**EXERCISE**: Your answer must contain only the lines from the one containing "Click the blue Google search button" through the end of the entries below, reproduced character for character.

===

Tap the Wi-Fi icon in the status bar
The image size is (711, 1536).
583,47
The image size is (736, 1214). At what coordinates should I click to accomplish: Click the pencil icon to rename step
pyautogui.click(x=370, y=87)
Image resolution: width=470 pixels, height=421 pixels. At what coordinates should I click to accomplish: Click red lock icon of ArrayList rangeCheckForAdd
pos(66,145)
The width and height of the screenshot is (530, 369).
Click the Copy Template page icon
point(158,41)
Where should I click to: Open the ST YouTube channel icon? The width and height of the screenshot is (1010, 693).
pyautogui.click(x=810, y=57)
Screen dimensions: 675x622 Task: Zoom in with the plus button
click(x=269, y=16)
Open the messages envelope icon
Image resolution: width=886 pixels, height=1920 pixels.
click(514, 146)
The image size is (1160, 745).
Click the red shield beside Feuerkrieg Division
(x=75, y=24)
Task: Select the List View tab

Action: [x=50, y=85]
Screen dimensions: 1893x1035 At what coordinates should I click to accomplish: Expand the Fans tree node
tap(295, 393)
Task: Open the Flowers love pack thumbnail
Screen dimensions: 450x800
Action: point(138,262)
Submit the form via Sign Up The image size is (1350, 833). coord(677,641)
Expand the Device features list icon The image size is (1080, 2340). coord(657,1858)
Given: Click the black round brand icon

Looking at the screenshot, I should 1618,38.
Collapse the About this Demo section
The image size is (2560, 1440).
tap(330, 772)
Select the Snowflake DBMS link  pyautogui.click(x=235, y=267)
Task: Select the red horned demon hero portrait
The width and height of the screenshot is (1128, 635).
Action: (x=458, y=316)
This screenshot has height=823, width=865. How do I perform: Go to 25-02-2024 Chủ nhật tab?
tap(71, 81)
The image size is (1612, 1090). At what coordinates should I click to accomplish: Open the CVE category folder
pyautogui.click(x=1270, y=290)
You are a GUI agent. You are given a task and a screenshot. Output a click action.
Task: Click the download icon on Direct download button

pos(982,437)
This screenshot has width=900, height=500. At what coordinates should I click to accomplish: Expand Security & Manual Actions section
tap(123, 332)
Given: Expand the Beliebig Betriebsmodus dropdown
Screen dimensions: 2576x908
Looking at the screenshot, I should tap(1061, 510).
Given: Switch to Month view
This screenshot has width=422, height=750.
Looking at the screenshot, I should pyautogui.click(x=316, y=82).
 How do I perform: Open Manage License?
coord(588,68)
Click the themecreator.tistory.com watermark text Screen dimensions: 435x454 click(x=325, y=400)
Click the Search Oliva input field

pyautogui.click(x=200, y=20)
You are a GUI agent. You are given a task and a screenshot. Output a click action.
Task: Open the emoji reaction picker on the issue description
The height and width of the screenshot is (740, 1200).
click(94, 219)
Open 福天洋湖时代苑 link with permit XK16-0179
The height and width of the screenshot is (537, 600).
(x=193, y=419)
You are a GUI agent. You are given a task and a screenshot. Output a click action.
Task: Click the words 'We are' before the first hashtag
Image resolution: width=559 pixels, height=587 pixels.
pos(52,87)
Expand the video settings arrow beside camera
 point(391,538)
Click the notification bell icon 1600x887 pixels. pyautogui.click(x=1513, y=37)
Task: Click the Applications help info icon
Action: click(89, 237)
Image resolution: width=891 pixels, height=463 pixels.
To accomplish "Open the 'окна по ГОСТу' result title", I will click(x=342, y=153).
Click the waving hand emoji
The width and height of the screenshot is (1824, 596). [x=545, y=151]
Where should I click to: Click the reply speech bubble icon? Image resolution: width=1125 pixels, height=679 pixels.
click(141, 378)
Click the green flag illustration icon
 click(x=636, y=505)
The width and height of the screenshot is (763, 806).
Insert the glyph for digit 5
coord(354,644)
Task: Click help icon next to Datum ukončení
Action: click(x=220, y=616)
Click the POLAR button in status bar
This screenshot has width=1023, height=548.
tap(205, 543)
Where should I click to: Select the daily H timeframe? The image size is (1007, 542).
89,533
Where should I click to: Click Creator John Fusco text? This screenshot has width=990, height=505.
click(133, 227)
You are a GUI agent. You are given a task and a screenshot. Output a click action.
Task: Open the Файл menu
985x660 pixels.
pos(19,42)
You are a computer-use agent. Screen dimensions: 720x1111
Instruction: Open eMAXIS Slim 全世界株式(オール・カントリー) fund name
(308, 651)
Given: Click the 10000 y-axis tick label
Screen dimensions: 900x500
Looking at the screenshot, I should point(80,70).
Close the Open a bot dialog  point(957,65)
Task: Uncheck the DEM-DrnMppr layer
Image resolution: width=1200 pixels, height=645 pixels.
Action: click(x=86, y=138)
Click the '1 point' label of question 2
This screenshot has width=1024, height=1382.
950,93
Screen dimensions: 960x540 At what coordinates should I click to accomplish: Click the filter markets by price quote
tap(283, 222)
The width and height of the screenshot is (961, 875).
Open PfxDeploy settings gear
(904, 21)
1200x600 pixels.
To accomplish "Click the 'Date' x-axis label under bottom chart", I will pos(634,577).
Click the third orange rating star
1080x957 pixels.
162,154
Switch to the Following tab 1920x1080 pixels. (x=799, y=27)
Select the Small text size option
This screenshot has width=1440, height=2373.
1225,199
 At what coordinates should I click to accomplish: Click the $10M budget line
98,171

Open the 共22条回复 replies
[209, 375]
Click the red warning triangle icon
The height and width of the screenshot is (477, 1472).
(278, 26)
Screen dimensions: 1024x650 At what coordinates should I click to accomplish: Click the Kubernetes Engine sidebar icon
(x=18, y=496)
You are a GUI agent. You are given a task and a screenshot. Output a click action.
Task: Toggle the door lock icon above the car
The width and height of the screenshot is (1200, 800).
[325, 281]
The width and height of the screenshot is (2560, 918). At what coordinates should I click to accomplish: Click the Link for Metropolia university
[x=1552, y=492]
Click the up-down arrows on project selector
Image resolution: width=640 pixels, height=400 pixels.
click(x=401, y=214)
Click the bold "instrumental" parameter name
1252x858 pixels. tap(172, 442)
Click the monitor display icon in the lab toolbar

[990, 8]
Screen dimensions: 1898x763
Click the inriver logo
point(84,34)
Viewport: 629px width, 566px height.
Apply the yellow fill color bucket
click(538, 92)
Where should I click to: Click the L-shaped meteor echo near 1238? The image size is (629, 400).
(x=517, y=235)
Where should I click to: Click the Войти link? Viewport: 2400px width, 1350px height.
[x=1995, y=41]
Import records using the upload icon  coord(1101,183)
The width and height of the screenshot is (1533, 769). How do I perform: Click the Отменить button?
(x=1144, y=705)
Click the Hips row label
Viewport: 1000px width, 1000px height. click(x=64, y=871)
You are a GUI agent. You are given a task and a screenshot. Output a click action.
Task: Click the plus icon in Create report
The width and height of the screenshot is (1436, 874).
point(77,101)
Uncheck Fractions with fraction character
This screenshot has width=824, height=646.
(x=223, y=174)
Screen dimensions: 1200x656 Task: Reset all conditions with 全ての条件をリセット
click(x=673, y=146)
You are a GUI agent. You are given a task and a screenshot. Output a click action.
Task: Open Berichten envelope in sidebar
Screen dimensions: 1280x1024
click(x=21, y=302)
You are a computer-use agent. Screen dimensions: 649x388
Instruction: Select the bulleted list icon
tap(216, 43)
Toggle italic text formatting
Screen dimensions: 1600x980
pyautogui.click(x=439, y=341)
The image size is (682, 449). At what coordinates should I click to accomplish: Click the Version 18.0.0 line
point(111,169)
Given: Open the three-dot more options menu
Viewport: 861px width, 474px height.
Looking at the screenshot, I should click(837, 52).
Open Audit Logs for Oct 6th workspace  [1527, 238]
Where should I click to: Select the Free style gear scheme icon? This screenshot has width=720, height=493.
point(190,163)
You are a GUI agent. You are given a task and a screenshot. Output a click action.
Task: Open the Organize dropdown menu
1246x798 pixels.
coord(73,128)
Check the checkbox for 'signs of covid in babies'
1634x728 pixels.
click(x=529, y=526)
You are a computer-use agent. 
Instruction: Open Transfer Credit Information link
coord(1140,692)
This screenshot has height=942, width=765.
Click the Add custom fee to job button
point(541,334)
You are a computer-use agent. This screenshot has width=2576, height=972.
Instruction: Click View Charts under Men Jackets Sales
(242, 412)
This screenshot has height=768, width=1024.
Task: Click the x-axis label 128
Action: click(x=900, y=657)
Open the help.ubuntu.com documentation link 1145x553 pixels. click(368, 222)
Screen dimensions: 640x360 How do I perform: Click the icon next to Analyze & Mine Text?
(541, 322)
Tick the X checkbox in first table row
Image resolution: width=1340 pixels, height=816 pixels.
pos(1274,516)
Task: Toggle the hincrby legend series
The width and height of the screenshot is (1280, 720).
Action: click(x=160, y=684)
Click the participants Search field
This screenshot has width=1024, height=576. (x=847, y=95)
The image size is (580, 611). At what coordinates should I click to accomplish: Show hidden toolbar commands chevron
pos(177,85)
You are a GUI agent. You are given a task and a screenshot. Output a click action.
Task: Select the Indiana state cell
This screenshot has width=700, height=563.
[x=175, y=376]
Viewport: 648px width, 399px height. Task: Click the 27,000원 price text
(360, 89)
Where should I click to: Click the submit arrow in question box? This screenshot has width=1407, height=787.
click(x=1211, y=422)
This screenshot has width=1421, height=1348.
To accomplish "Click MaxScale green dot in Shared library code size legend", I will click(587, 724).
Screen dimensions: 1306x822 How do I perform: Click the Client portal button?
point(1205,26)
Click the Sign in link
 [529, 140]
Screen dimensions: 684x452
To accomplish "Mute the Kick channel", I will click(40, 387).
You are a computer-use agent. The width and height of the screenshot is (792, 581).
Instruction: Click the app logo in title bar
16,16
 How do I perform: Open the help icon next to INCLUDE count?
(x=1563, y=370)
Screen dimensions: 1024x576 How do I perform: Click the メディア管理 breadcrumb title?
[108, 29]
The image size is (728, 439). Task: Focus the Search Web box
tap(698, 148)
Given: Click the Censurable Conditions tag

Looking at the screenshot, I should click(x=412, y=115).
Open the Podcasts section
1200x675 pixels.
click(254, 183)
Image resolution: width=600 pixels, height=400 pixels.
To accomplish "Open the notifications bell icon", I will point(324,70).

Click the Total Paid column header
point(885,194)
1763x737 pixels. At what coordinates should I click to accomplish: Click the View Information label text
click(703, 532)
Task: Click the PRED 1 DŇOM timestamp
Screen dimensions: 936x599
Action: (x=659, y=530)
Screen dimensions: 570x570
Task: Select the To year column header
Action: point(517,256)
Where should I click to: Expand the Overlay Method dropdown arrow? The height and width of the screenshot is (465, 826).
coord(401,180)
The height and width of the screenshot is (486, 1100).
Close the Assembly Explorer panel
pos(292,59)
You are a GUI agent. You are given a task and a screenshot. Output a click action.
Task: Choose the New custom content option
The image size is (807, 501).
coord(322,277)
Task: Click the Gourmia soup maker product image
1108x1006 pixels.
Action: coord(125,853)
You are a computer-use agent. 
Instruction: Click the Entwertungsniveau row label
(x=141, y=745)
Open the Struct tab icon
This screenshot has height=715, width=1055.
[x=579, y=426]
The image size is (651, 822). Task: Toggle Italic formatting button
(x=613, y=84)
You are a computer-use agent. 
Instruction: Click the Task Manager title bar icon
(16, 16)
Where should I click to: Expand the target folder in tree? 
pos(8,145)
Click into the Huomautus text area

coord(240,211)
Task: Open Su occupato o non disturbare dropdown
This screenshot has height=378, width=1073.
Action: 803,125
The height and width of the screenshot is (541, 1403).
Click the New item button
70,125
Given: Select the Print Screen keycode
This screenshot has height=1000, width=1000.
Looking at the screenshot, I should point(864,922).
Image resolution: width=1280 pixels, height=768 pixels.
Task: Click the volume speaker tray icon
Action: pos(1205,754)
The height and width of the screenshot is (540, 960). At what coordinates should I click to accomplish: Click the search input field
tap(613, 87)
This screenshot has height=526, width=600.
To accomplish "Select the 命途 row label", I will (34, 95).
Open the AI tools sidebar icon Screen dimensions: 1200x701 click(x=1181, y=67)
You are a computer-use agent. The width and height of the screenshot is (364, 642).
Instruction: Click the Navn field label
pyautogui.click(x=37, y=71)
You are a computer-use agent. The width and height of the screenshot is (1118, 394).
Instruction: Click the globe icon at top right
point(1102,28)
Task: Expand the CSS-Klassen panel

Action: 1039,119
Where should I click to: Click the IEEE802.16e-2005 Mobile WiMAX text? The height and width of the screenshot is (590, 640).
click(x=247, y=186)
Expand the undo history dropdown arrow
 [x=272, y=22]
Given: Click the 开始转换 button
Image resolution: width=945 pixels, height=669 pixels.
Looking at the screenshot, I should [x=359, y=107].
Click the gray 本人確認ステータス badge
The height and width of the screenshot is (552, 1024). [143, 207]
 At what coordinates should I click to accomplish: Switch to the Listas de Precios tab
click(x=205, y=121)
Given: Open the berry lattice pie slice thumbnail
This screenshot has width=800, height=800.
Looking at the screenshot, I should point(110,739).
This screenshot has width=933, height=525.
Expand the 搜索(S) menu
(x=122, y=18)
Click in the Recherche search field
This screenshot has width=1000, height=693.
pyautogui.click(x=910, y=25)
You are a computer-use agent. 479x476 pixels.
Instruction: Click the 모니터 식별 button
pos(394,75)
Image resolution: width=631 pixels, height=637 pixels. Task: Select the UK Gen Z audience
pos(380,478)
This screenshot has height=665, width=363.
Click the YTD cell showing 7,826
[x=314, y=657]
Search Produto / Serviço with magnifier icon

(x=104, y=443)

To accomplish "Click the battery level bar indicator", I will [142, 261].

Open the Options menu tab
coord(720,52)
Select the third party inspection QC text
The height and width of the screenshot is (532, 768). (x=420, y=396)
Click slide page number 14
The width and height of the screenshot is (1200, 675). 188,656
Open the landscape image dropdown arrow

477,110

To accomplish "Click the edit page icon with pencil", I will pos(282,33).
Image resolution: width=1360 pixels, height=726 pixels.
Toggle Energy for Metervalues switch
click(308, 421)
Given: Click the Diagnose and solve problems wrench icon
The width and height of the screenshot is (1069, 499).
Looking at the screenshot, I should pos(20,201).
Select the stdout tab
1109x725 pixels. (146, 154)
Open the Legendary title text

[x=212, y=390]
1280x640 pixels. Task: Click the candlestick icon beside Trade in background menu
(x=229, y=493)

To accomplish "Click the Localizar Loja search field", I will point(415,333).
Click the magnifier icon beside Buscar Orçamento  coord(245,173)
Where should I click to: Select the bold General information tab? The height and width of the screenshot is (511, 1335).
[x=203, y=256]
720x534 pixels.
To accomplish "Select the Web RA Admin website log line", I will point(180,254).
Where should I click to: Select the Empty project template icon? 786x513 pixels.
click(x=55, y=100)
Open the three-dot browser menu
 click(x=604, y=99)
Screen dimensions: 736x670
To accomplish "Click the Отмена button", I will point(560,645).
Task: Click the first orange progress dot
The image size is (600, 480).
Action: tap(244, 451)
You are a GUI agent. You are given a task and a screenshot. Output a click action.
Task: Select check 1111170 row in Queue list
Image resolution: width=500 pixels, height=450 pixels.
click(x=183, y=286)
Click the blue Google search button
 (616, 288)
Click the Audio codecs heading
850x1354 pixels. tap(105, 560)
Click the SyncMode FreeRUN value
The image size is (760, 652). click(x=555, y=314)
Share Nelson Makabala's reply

===

**YOUR RESPONSE**:
Click the blue Google search button
 (616, 288)
Click the Audio codecs heading
850x1354 pixels. tap(105, 560)
Click the SyncMode FreeRUN value
The image size is (760, 652). click(x=555, y=314)
Share Nelson Makabala's reply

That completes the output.